■ **Set exercise**: Express the part that opens with the line containing "Task: Expand the Favorites navigation section" and closes with the last line as a numbered list, skipping blank lines and leaving the pictures out.

Entries on where items appear

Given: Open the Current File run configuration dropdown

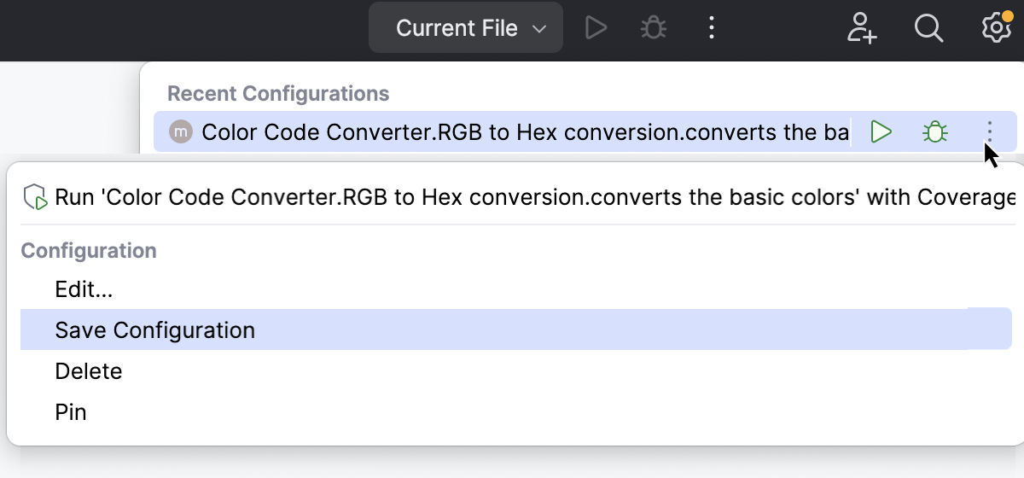Looking at the screenshot, I should click(457, 28).
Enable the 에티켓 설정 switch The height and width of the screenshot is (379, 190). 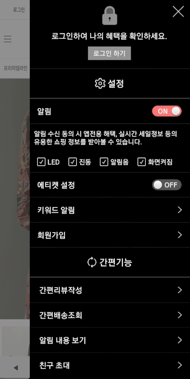pos(167,185)
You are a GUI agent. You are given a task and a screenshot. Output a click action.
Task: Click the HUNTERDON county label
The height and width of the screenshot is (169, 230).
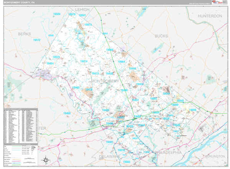210,16
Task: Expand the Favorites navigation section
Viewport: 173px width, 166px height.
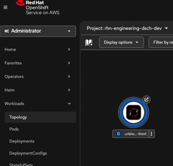Action: [x=37, y=63]
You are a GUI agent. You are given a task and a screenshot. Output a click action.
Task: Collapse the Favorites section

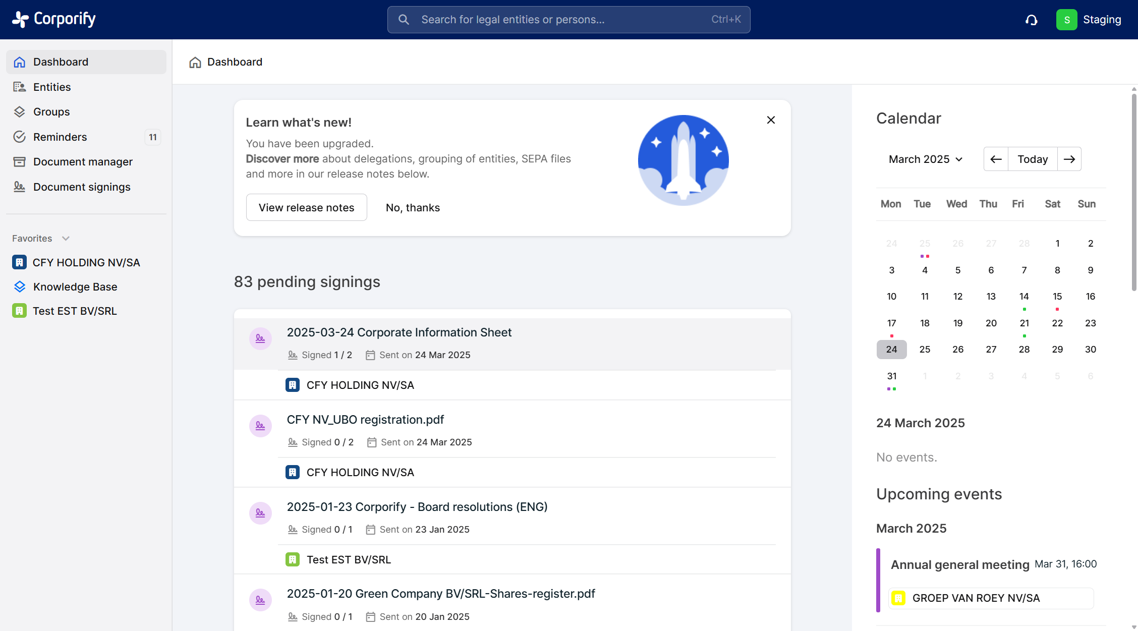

■ **Problem solution**:
1. Task: Expand the Favorites navigation section
2. Viewport: 173px width, 166px height.
3. Action: [x=37, y=63]
4. You are a GUI agent. You are given a task and a screenshot. Output a click action.
5. Task: Collapse the Favorites section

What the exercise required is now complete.